I am trying to figure out a way to work some fuzzy searching methods into our store front search field using the Levenshtein method, but I'm running into a problem with how to search for only part of product names.

For example, a customer searches for scisors , but we have a product called electric scissor . Using the Levenshtein method levenshtein("scisors","electric scissor") we will get a result of 11, because the electric part will be counted as a difference.

What I am looking for is a way for it to look at substrings of the product name, so it would compare it to levenshtein("scisors","electric") and then also levenshtein("scisors","scissor") to see that we can get a result of only 2 in that second substring, and thus show that product as part of their search result.

Non-working example to give you an idea of what I'm after:

SELECT * FROM products p WHERE levenshtein("scisors", p.name) < 5

Question: Is there a way to write an SQL statement that handles checking for parts of the string?
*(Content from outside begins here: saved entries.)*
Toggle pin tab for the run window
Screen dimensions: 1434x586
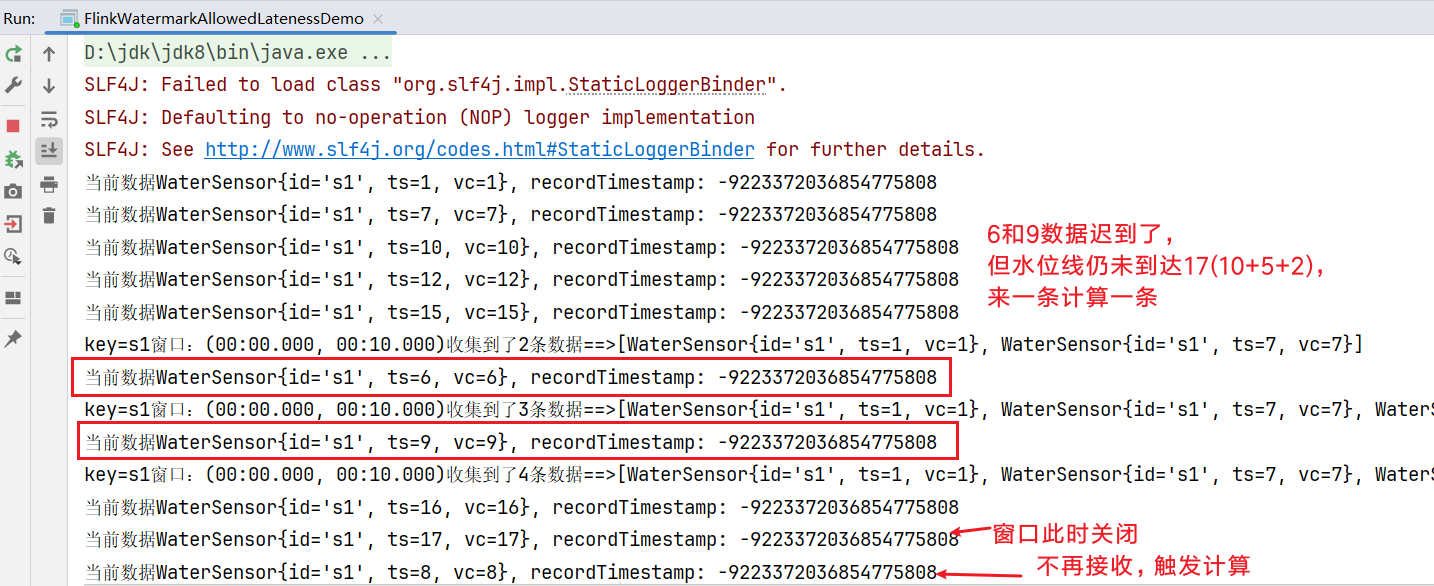pyautogui.click(x=13, y=339)
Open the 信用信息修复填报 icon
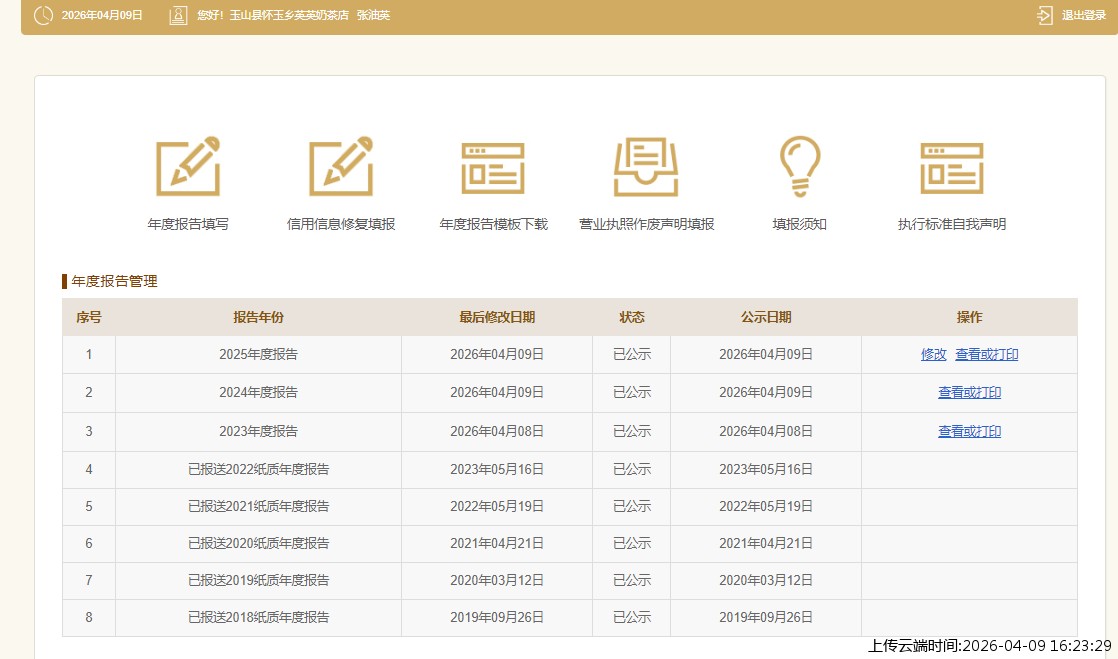Image resolution: width=1118 pixels, height=659 pixels. pos(341,166)
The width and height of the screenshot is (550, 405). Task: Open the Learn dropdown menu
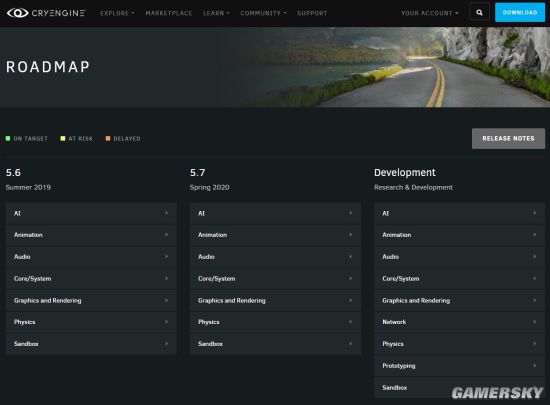216,13
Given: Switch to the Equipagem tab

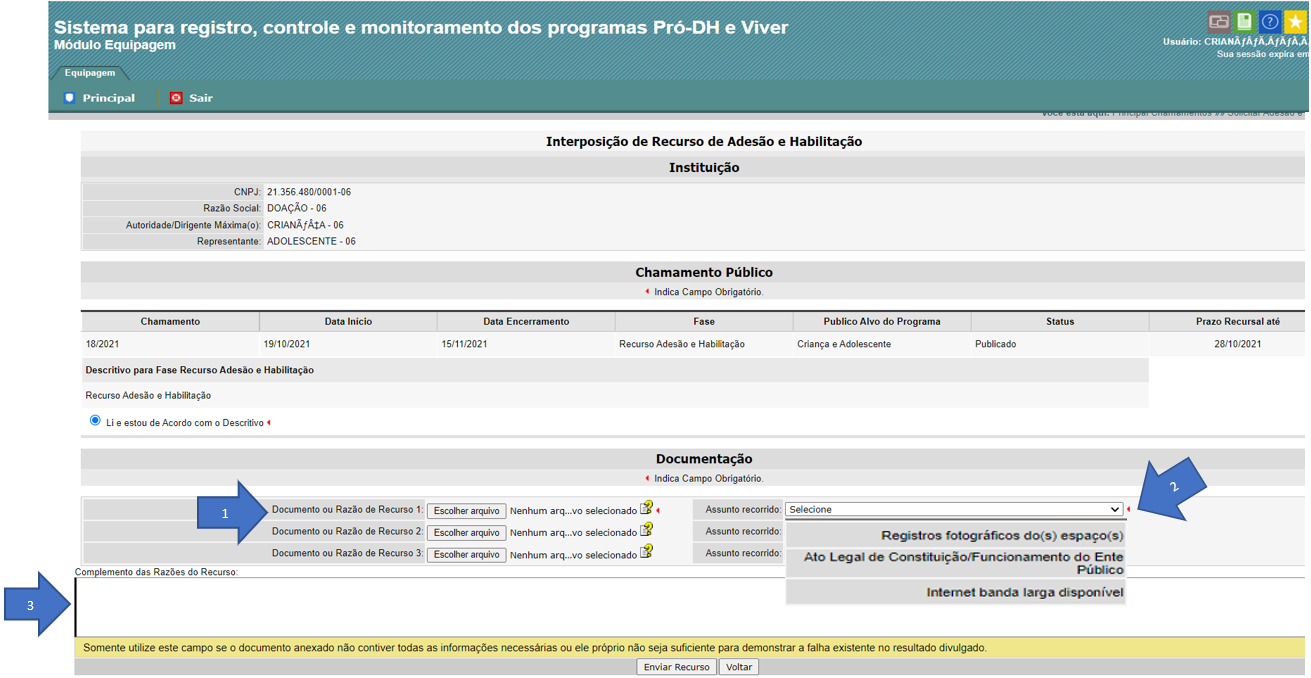Looking at the screenshot, I should [90, 73].

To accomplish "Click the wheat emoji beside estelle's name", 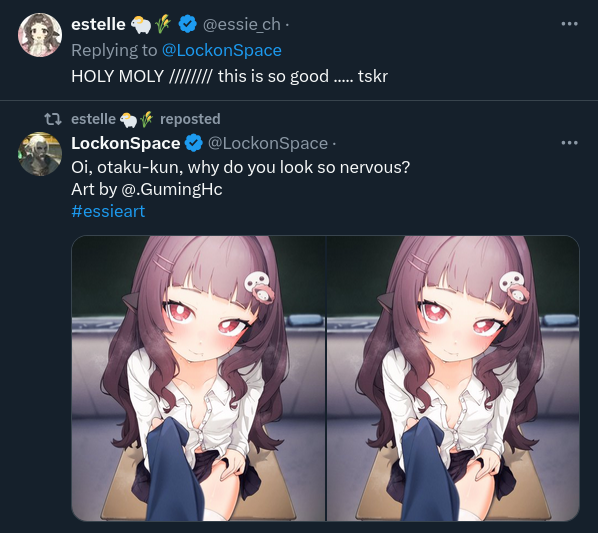I will [163, 24].
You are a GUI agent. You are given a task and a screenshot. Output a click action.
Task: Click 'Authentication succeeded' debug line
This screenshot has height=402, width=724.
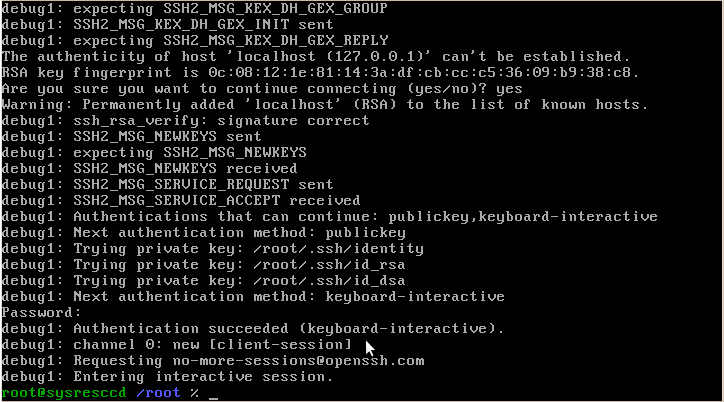[253, 329]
Would I need to create more functions in my database to be able to handle it perhaps or modify my existing function, and if so, what would it look like?
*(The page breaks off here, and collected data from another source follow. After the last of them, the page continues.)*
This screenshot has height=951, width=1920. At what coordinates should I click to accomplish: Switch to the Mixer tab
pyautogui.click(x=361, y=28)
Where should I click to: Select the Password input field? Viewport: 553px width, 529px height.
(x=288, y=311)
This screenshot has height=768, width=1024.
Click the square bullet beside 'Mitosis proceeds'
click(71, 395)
I am currently using this implementation of the levenshtein method:

//levenshtein(s1 as VARCHAR(255), s2 as VARCHAR(255))
//returns int


  BEGIN
    DECLARE s1_len, s2_len, i, j, c, c_temp, cost INT;
    DECLARE s1_char CHAR;
    -- max strlen=255
    DECLARE cv0, cv1 VARBINARY(256);
    SET s1_len = CHAR_LENGTH(s1), s2_len = CHAR_LENGTH(s2), cv1 = 0x00, j = 1, i = 1, c = 0;
    IF s1 = s2 THEN
      RETURN 0;
    ELSEIF s1_len = 0 THEN
      RETURN s2_len;
    ELSEIF s2_len = 0 THEN
      RETURN s1_len;
    ELSE
      WHILE j <= s2_len DO
        SET cv1 = CONCAT(cv1, UNHEX(HEX(j))), j = j + 1;
      END WHILE;
      WHILE i <= s1_len DO
        SET s1_char = SUBSTRING(s1, i, 1), c = i, cv0 = UNHEX(HEX(i)), j = 1;
        WHILE j <= s2_len DO
          SET c = c + 1;
          IF s1_char = SUBSTRING(s2, j, 1) THEN 
            SET cost = 0; ELSE SET cost = 1;
          END IF;
          SET c_temp = CONV(HEX(SUBSTRING(cv1, j, 1)), 16, 10) + cost;
          IF c > c_temp THEN SET c = c_temp; END IF;
            SET c_temp = CONV(HEX(SUBSTRING(cv1, j+1, 1)), 16, 10) + 1;
            IF c > c_temp THEN 
              SET c = c_temp; 
            END IF;
            SET cv0 = CONCAT(cv0, UNHEX(HEX(c))), j = j + 1;
        END WHILE;
        SET cv1 = cv0, i = i + 1;
      END WHILE;
    END IF;
    RETURN c;
  END

Answer 1

This is a bit long for a comment.

First, I would suggest using a full-text search with a synonyms list. That said, you might have users with really bad spelling abilities, so the synonyms list might be difficult to maintain.

If you use Levenshtein distance, then I suggest doing it on a per word basis. For each word in the user's input, calculate the closest word in the name field. Then add these together to get the best match.

In your example, you would have these comparisons:

• levenshtein('scisors', 'electric')
• levenshtein('scisors', 'scissor')

The minimum would be the second. If the user types multiple words, such as 'electrk scisors' , then you would be doing

• levenshtein('electrk', 'electric') <-- minimum
• levenshtein('electrk', 'scissor')
• levenshtein('scisors', 'electric')
• levenshtein('scisors', 'scissor') <-- minimum

This is likely to be an intuitive way to approach the search.